## Görev 1
Alıntı metne göre 20. yüzyıl kaç sene arayla iki büyük dünya savaşına tanıklık etmiştir?

Theodor Adorno ve Max Horkheimer Aydınlanma’nın Diyalektiği’nde akılcılık, rasyonalite ve bilimsel gelişmelerle insan hayatına mutlak bir mutluluk ve özgürlük geleceğine dair ortaya çıkan Aydınlanma projesinin bir yerden sonra aklın araşsallaştırılması suretiyle tahakküm aracına dönüştüğünü, bireyi baskı altına alarak onun özgürlüğünü ve otantikliğini yok ettiğini belirtmiştir. Hatta tüm bunların üstüne gelinen noktada 20. yüzyıl belki de insanlık tarihinin en yoğun, en büyük kıyımlarına neden olan ve yirmi beş sene arayla iki büyük dünya savaşına tanıklık yapan, militarizmin, ölüm kamplarının, uçaklardan yağan bombaların, totaliter rejimlerin ve diktatörlerin cirit attığı bir yüzyıl olarak tarihin karanlık sayfalarına çoktan geçmiştir. Bu gerçekler önümüzde apaçık duruyorken acaba modern dünyanın getirilerinden çok götürüleri mi var diye düşündüğümüzde her defasında kendisini bir büyük anlatının sözcükleri gibi açığa vurmaya çalışan renksiz, tatsız, kokusuz ve olabildiğince daralmış demirden kafeslerde benliğimizin ucunda kıyısında biraz da olsa kalmış anlam parçacıklarını yeşerterek hakikati değiştirmemiz mümkün mü? Ya da gücümüzün dış dünyanın hakikatini değiştirmeye yetmeyeceği zamanlarda bilincimizin tarlalarına sızan çocukluk imgeleriyle hakikati paramparça ederek yeni ve müstesna bir gerçeklik inşa etmemiz olası mı?

## Görev 2
Aşağıdaki listenin her satırını ayrı bir dize olarak bir JSON dizisi hâlinde ver ve boş satırları atla. Resimleri yanıta koyma.

## Görev malzemesi
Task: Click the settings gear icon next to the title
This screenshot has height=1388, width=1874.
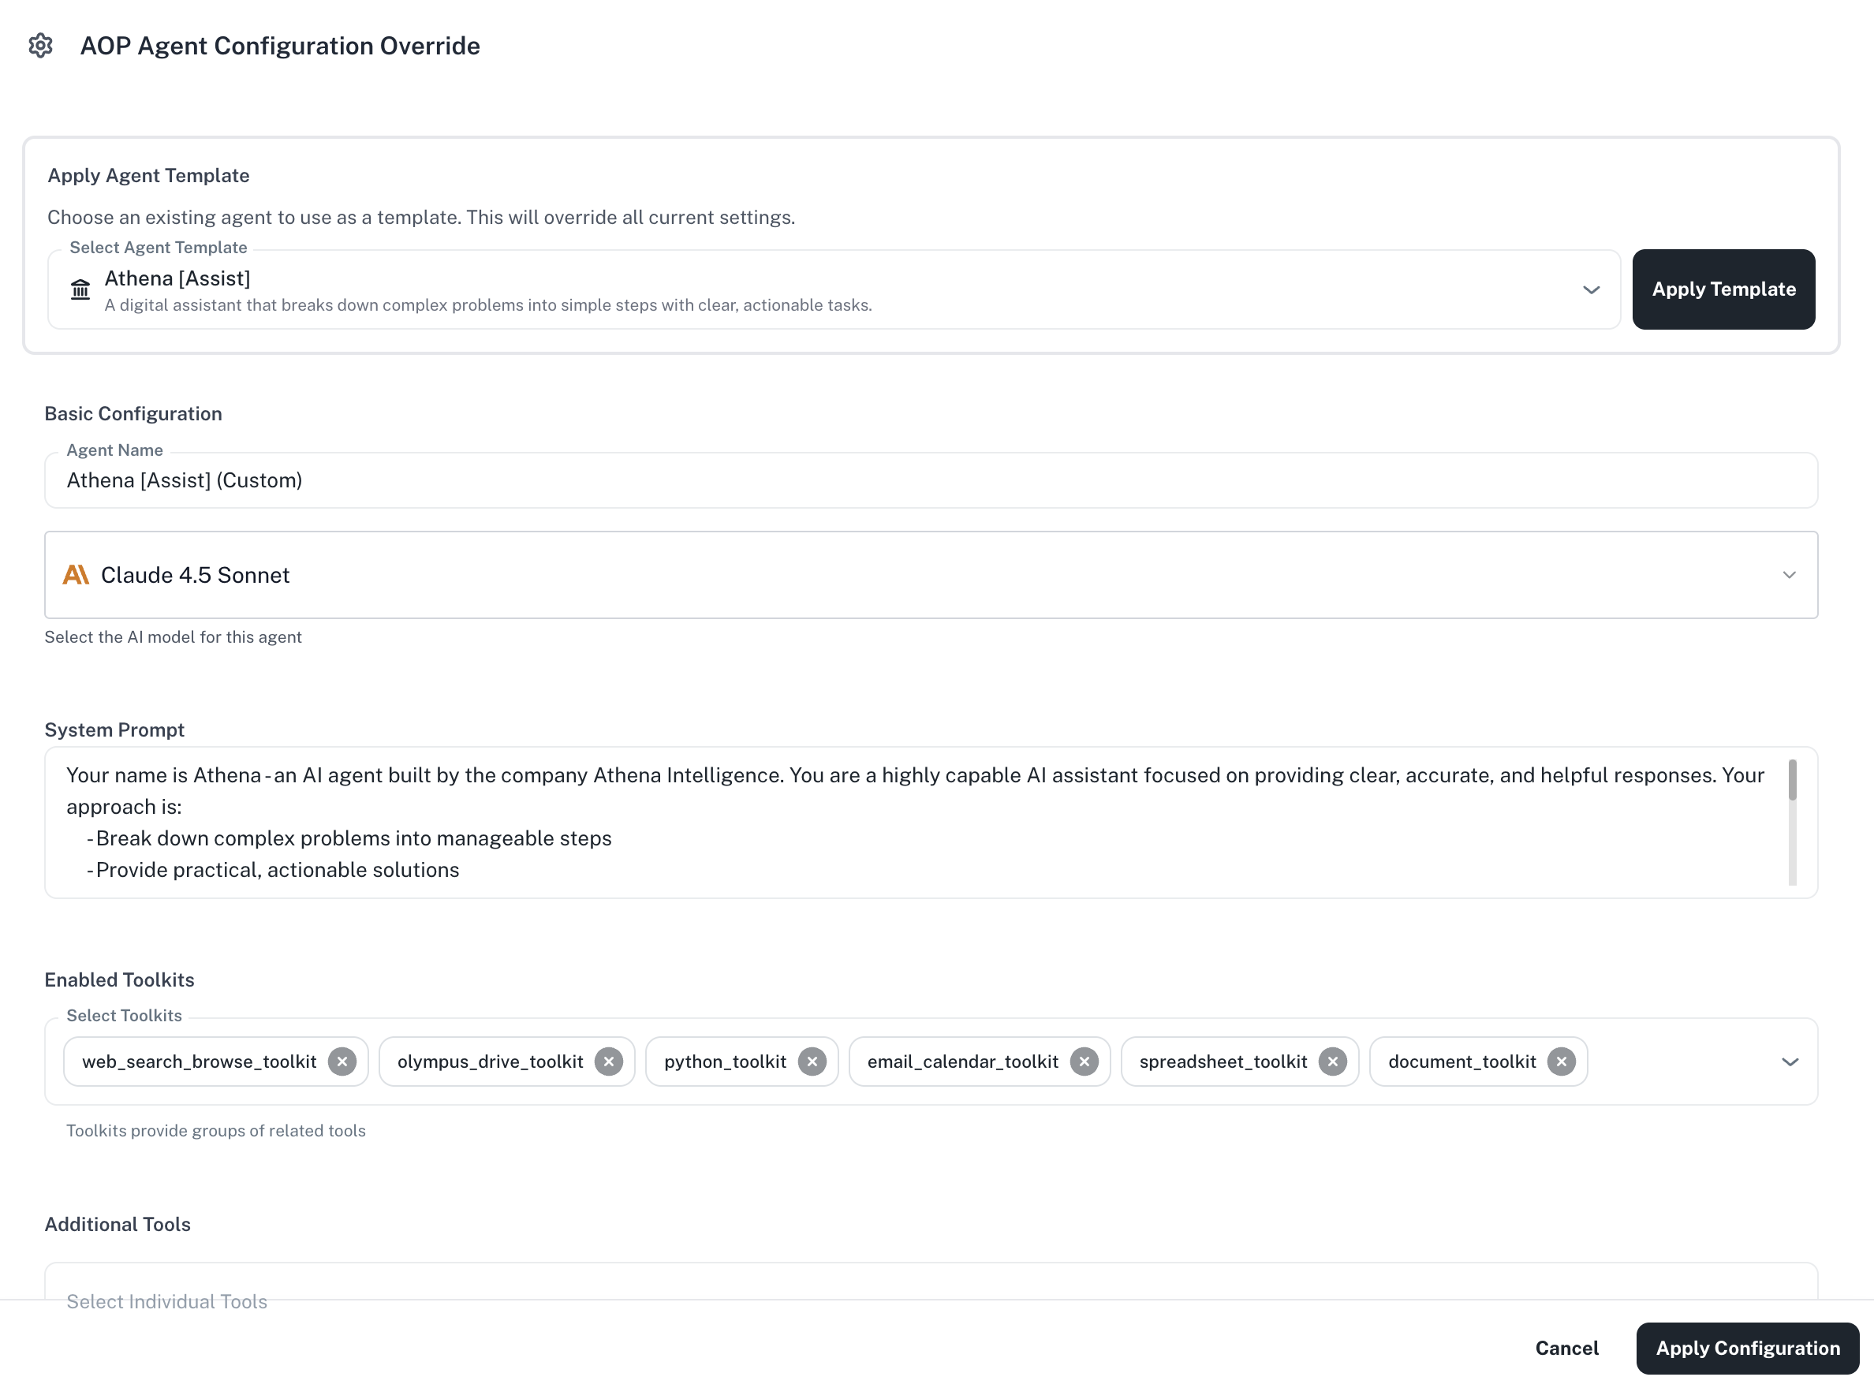Action: (x=39, y=46)
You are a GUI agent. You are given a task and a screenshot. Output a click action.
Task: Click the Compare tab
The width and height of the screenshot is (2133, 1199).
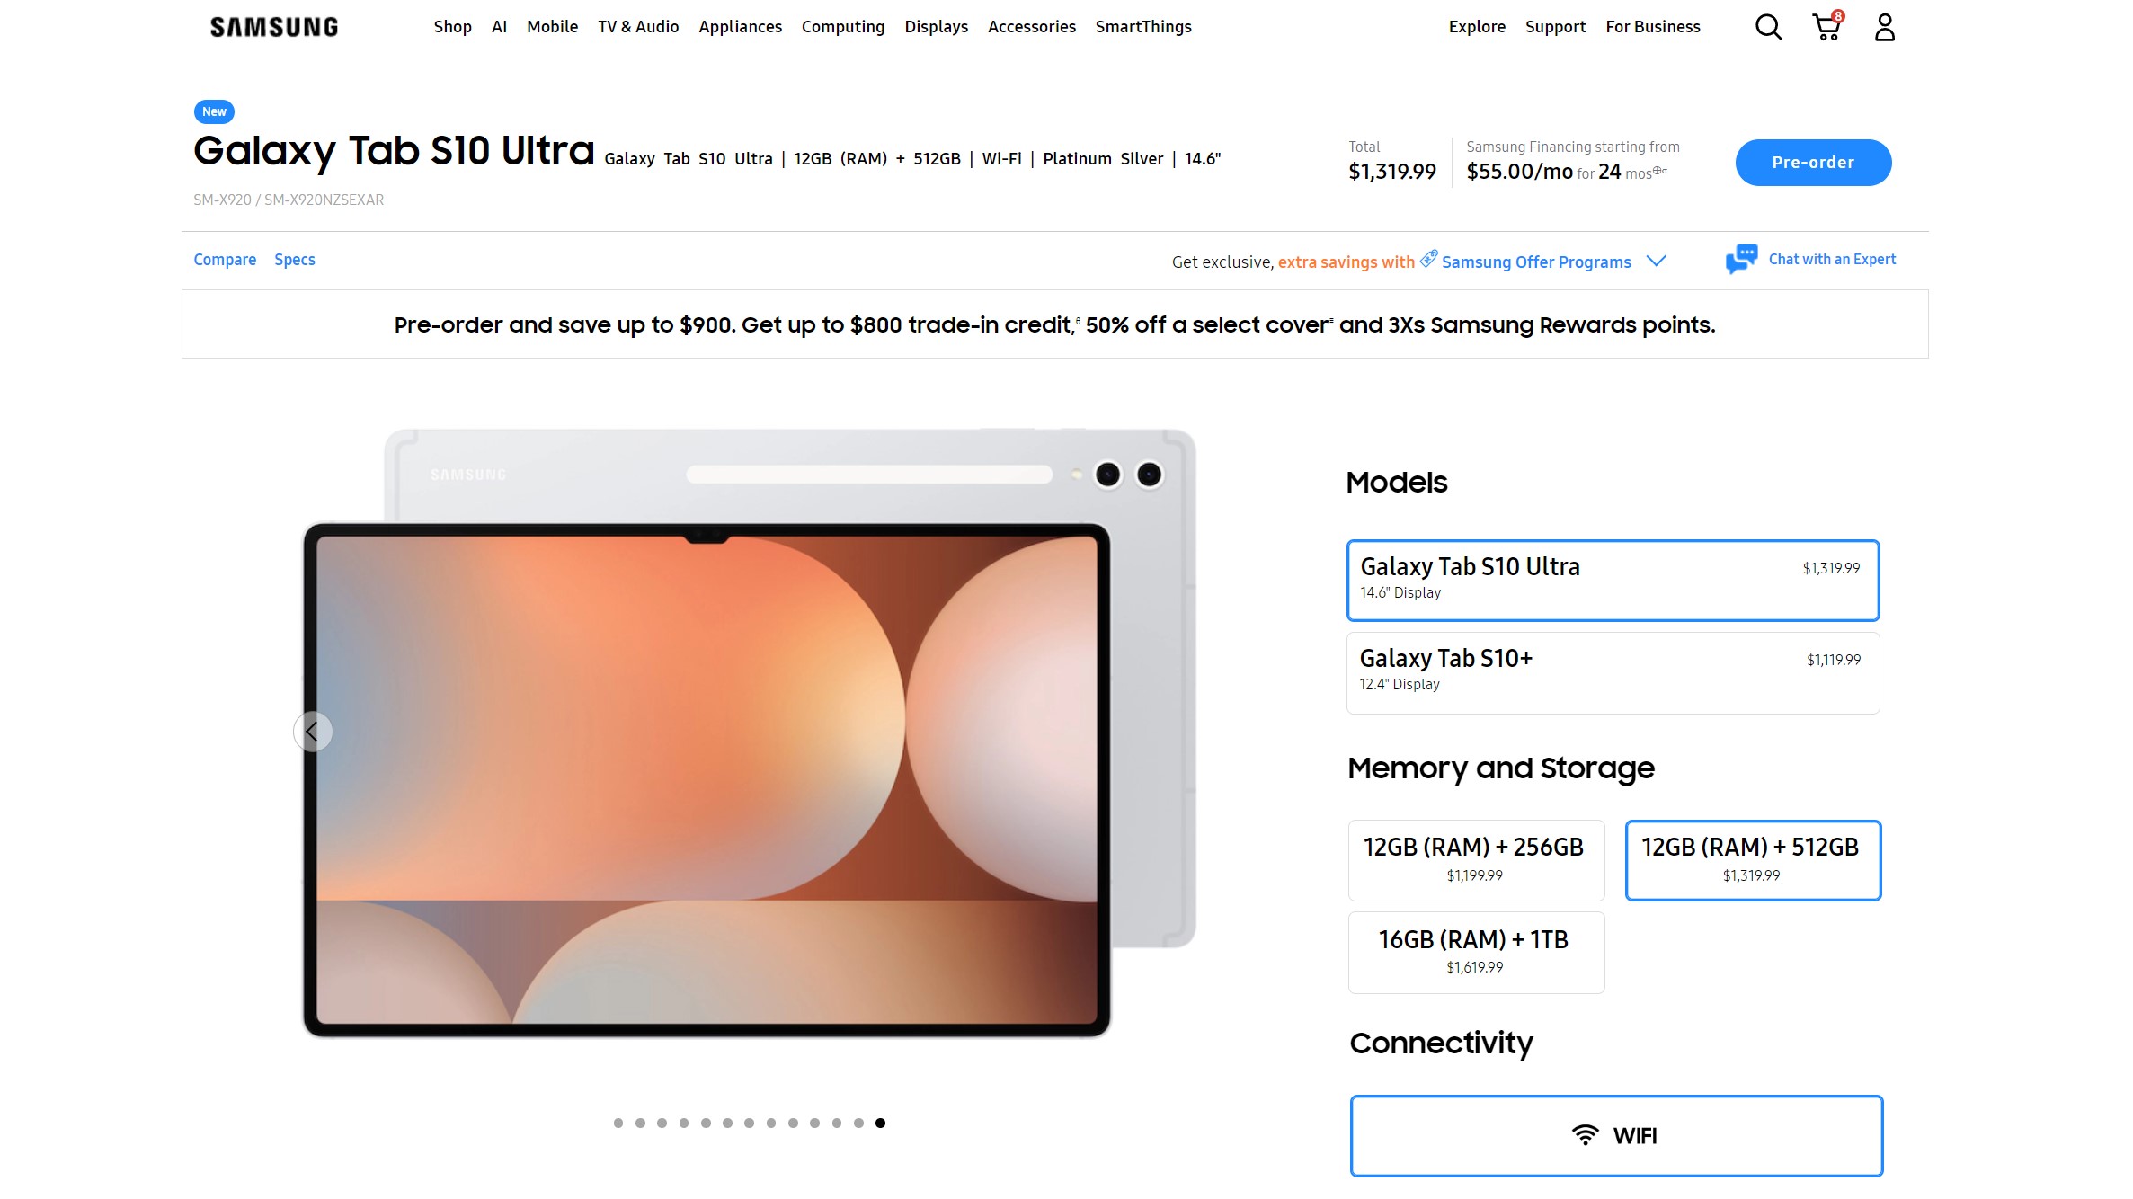pos(223,259)
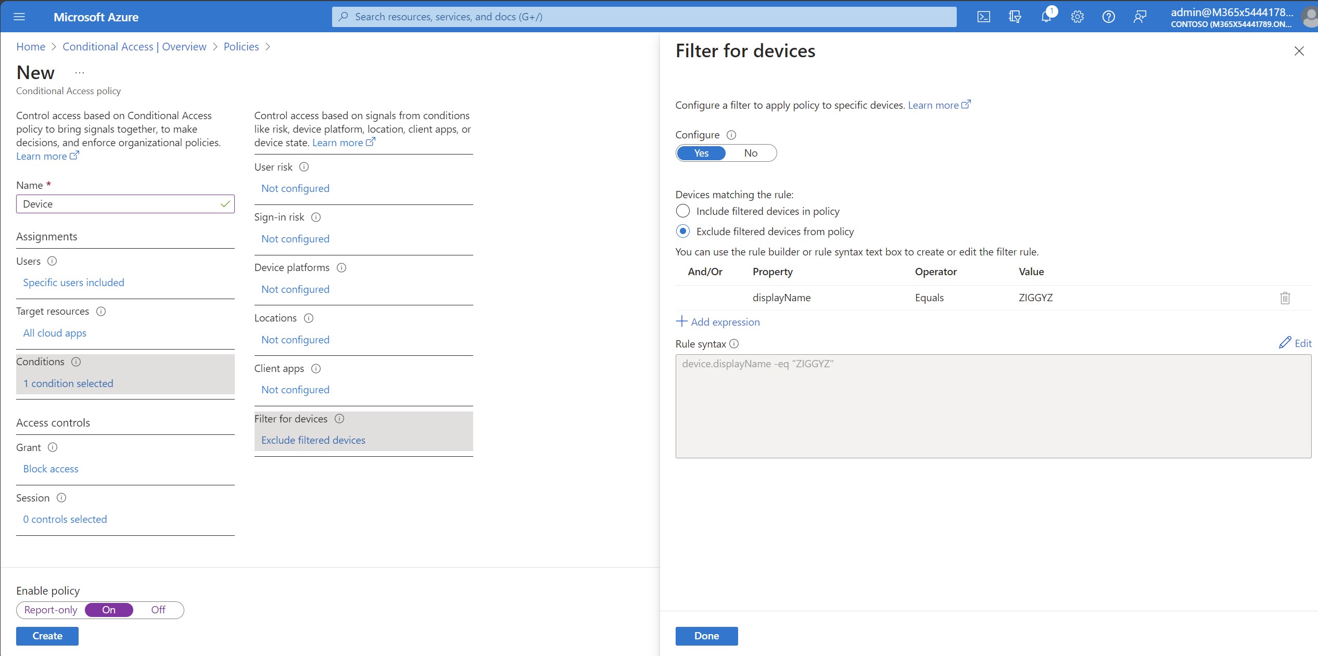Viewport: 1318px width, 656px height.
Task: Select Include filtered devices in policy
Action: point(682,211)
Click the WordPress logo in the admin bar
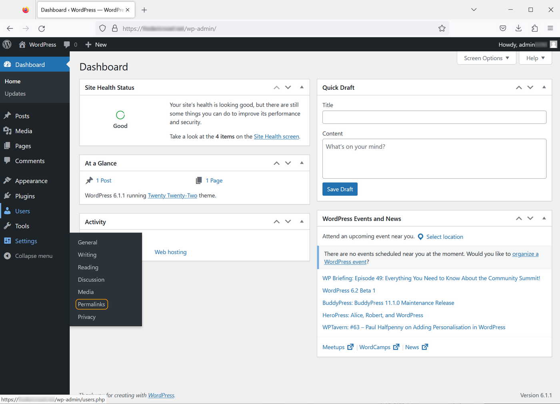 7,44
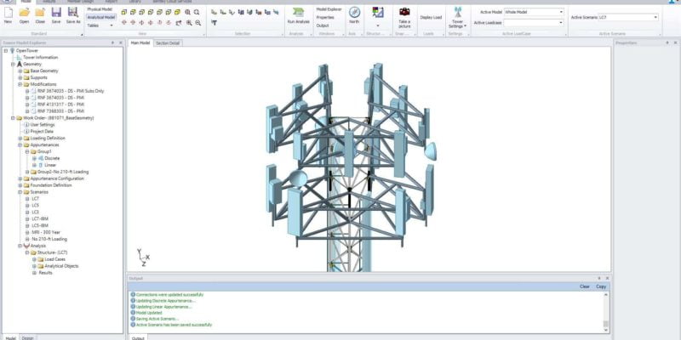Open a file with the Open icon
This screenshot has height=340, width=681.
click(x=24, y=14)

## Doğru çıktı 1
Yirmi beş sene arayla.

## Doğru çıktı 2
[
  "Task: Click the settings gear icon next to the title",
  "This screenshot has height=1388, width=1874.",
  "Action: (x=39, y=46)",
  "You are a GUI agent. You are given a task and a screenshot. Output a click action.",
  "Task: Click the Compare tab",
  "The width and height of the screenshot is (2133, 1199).",
  "pos(223,259)",
  "Viewport: 1318px width, 656px height.",
  "Task: Select Include filtered devices in policy",
  "Action: point(682,211)",
  "Click the WordPress logo in the admin bar",
  " 7,44",
  "Open a file with the Open icon",
  "This screenshot has height=340, width=681.",
  "click(x=24, y=14)"
]